Fiscale aandachtspunten 2017

Nu de meeste mensen de belastingaangifte over 2016 hebben afgerond willen wij u graag bijpraten over de fiscale wijzigingen in 2017. In bovenstaande infographic vind u de hoofdpunten op overzichtelijke wijze terug. Met name de wijzigingen omtrent pensioen opbouw in eigen beheer lichten wij graag verder toe.

De grootse wijziging in 2017 heeft betrekking op de pensioenopbouw in eigen beheer. In Nederland zijn ongeveer 140.000 directeuren grootaandeelhouders (dga’s) met een pensioen in eigen beheer. Door de invoering van de wet pensioen in eigen beheer zullen zij keuzes moeten maken over de toekomst van hun opgebouwde pensioen. Kort gezegd hebben dga’s drie mogelijkheden.

Wanneer ze ervoor kiezen de regeling te bevriezen blijft het huidige verschil tussen de commerciële en fiscale waarde bestaan.  Het verschil tussen de fiscale waarde en de commerciële waarde blijft bestaan, waardoor mogelijk minder tot geen dividend kan worden uitgekeerd.

Dga’s kunnen ook kiezen om de regeling af te kopen. Er moet bij de afkoop loonheffing worden betaald over de fiscale waarde van de pensioenvoorziening op het moment van afkopen. Daarbij krijgt de dga een korting op de fiscale balanswaarde van het pensioen per 31 december 2015.
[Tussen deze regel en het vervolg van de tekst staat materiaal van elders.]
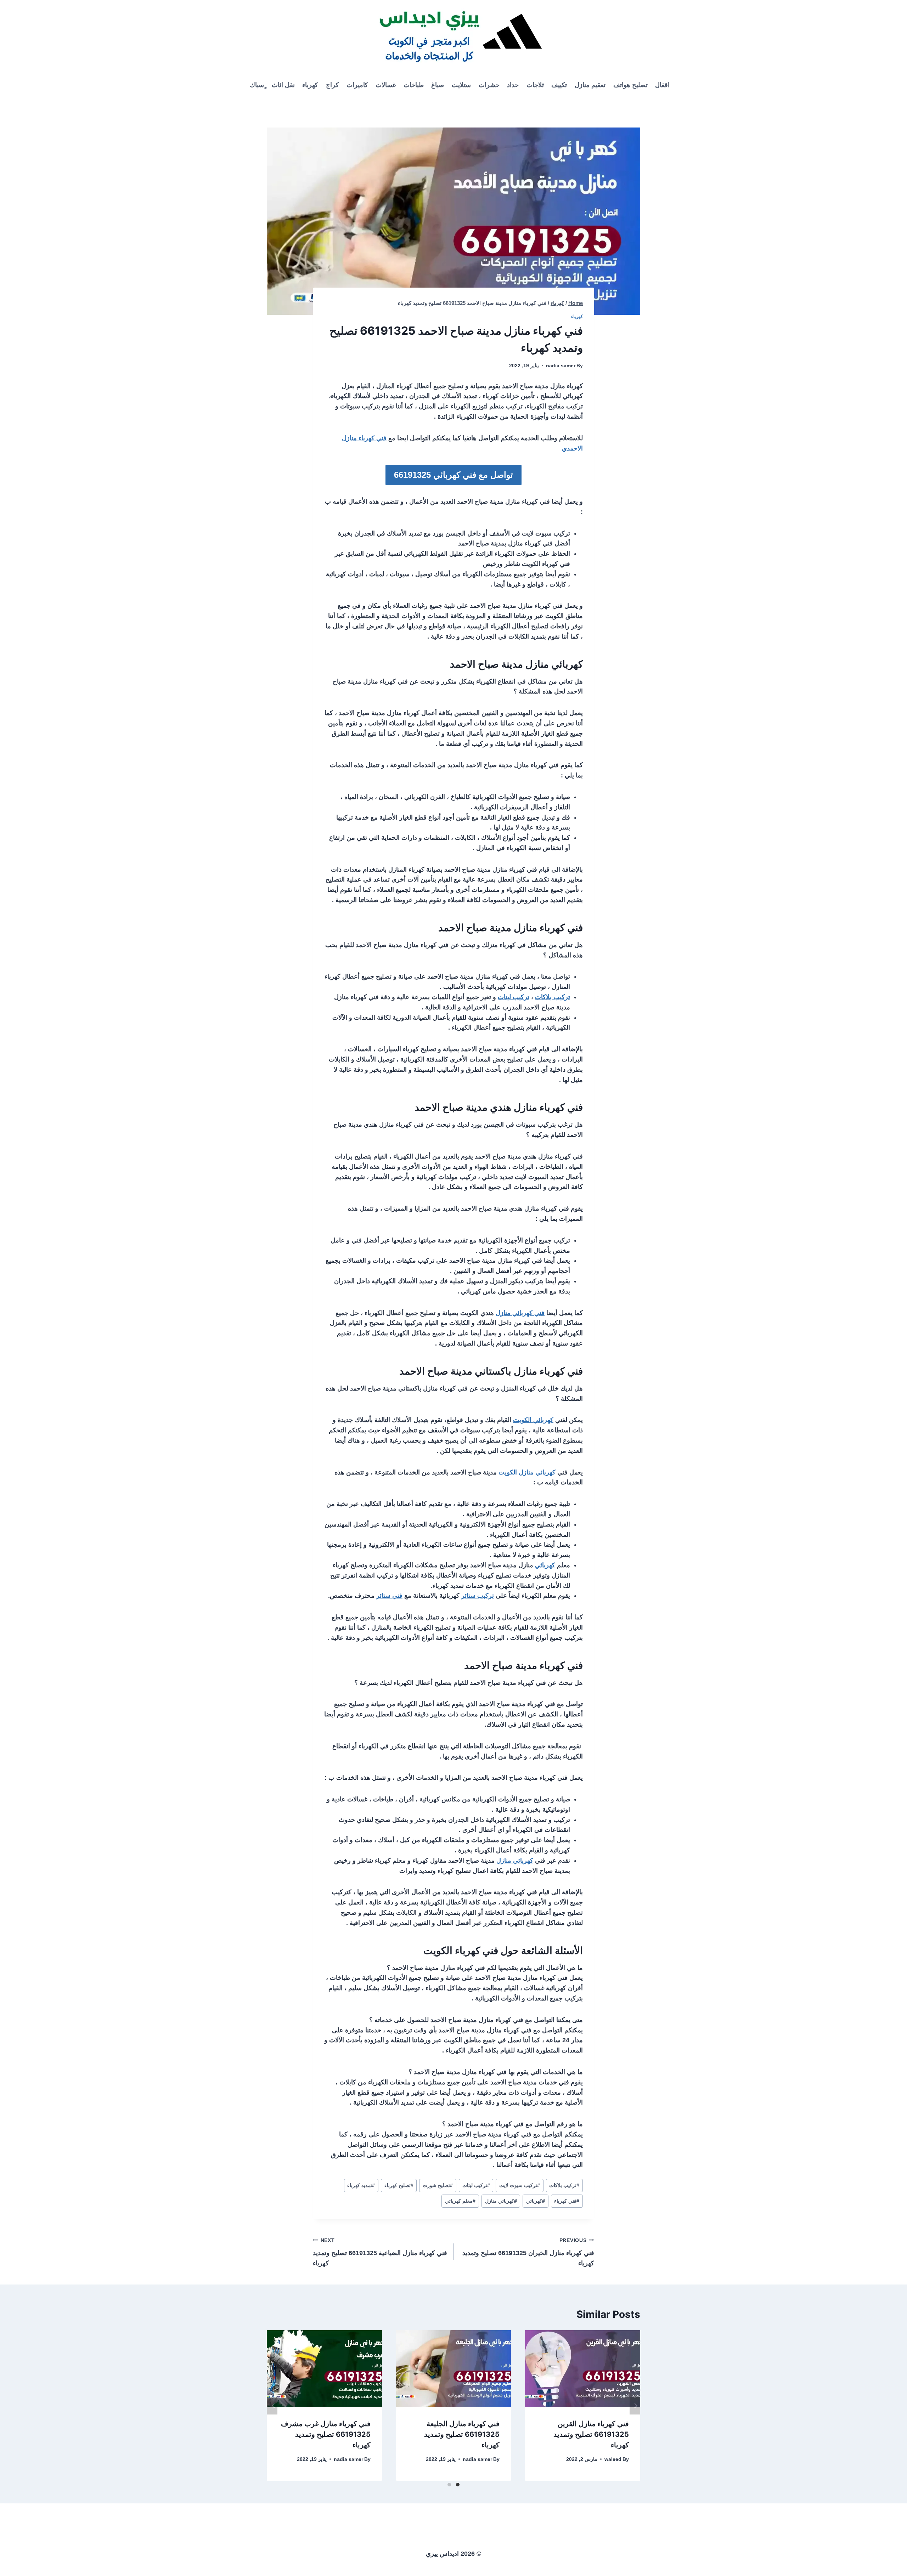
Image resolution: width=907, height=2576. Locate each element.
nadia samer (560, 365)
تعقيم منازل (590, 85)
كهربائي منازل (514, 1860)
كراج (332, 85)
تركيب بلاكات (552, 997)
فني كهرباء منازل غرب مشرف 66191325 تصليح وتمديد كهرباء (326, 2434)
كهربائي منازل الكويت (527, 1472)
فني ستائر (389, 1595)
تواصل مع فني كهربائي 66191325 (453, 475)
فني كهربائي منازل (520, 1313)
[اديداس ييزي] (453, 35)
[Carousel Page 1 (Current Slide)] (458, 2484)
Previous (272, 2405)
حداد (513, 85)
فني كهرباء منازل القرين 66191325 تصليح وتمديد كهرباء (591, 2434)
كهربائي (545, 1565)
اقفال (662, 85)
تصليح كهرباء (398, 2185)
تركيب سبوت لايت (519, 2185)
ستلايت (461, 85)
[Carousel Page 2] (449, 2484)
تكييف (559, 85)
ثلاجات (535, 85)
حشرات (489, 85)
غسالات (386, 85)
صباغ (437, 85)
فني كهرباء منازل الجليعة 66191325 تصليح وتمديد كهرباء (462, 2434)
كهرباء (310, 85)
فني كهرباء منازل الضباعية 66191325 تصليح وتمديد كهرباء (380, 2252)
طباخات (414, 85)
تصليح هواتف (630, 85)
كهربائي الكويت (533, 1419)
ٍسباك (257, 85)
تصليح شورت (438, 2185)
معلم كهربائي (460, 2201)
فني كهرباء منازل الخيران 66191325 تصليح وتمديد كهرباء (528, 2252)
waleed (612, 2459)
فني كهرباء (566, 2201)
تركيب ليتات (513, 997)
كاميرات (357, 85)
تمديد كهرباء (361, 2185)
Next (635, 2405)
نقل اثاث (283, 85)
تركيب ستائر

Wanneer een dga wel van het huidige eigen beheer af wil, maar de liquide middelen niet heeft of deze niet wil gebruiken om pensioen af te kopen, dan bestaat de mogelijkheid om de fiscale balanswaarde van de pensioenvoorziening om te zetten in een oudedagsverplichting (ODV). Deze verplichting gaat uit van de fiscale waarde van pensioenverplichting en wordt jaarlijks met de marktrente opgerent. Ook nadat een regeling is omgezet in een oudedagsverplichting kan een DGA nog kiezen om deze af te kopen.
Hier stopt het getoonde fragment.